不意に呼ばれたので、恥ずかしくもビクッと肩が揺れてしまった。
「な・・・何??」

動揺を隠せず振り向いた伊角の目に映っていたのは―

「あんころもち、おいしいよ。ぎゅうひ入りで」

―お茶を啜りながら、はむはむと餅を食べている奈瀬だった。




夕食も終わり、風呂も済んで、くつろいでいた伊角は入って来た奈瀬と和谷達に仰天した。

「おま・・・おまえら・・・何持ってんだよ〜」
「へっへ〜ん♪やっぱコレがなきゃはじまんないだろ!」
「部屋入る前に見つけてたから、自販機♪」
「奈瀬まで・・・財布持ってどこ行ったかと思えば・・・」

和谷、ヒカル、奈瀬の3人がたくさんのビールやらサワーを抱えて戻ってきたのだ。

「んじゃ、キャンプはできなかったけど、プチ修学旅行にかんぱ〜〜〜〜い♪」

まぁ、いつもできる体験じゃないしな・・・と伊角もビールに口をつけた。

それから二時間ほどして、すっかり酔っ払ったヒカルを和谷がぺちぺちと叩き起こして
「いすみさ〜ん、んじゃ、オレ進藤連れてかえるわ〜」
「寝るのか?」
「ん〜〜〜〜、オレもぐるぐるしてるし〜」
酔っているようだ・・・。寝に入っているヒカルを引きずりながら和谷は自室へ帰っていった。

「んなぁ〜によぉ〜こんじょーないわねぇ〜も〜寝ちゃうの〜??」
奈瀬も酔っている。
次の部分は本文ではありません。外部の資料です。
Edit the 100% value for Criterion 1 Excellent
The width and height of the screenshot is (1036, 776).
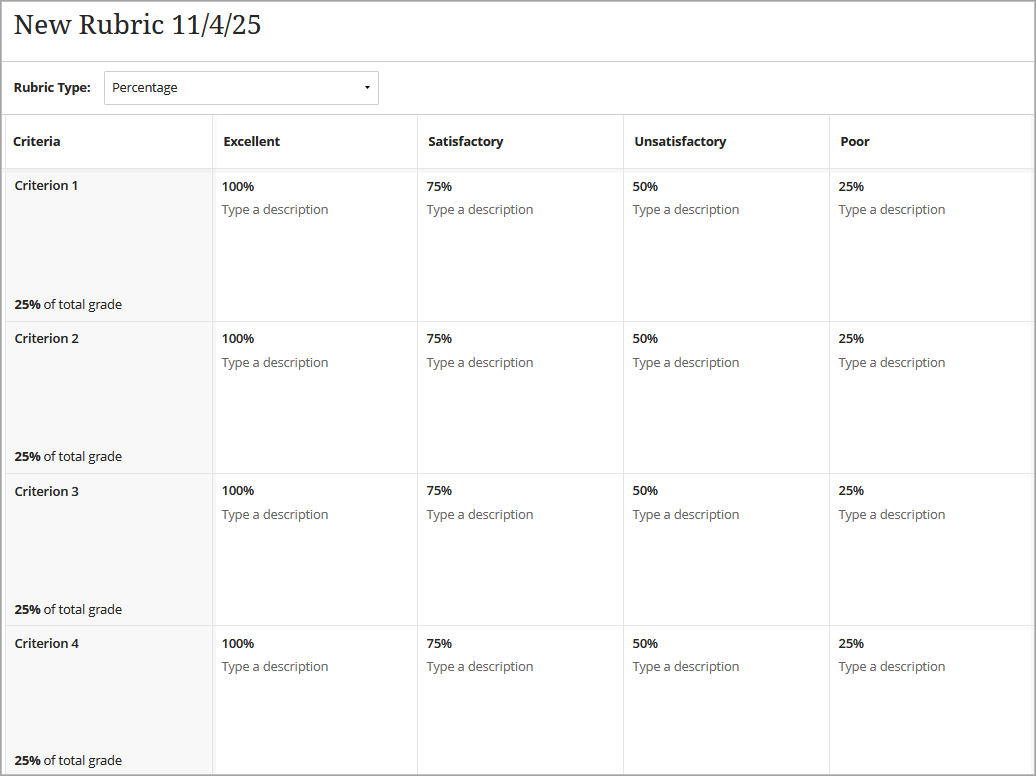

伊角はそこそこ飲める口のようで、ビール4本、サワー2本空けても普段とそんなに変わらない。

再び二人きりの部屋。

「さ・さ〜って、じゃ、歯磨いて寝・・・」
「いすみく〜ん」

「・・・・はい??」
「いすみくんも、もう寝ちゃうの?このメンツなのにしないで寝ちゃうの??」
「へっっ・・・??」
伊角の心臓がひときわ高鳴る。

「いすみくんってば、もってきてないの??」
うつろな目の奈瀬が伊角に迫る。

持って来てないの??・・・って・・・奈瀬が言ってるのって・・・やっぱり・・・アレ・・・?
伊角の思考がフル回転する。
当然そんなの持ち合わせていなかったので「ない」と答えると―

「あっははぁ♪やっぱぁ?うんうん、いすみくんはもってこないとおもったろ〜」
何がおかしいのかあぐらをかいた奈瀬は、布団の敷かれた床を愉快そうにばしばし叩いている。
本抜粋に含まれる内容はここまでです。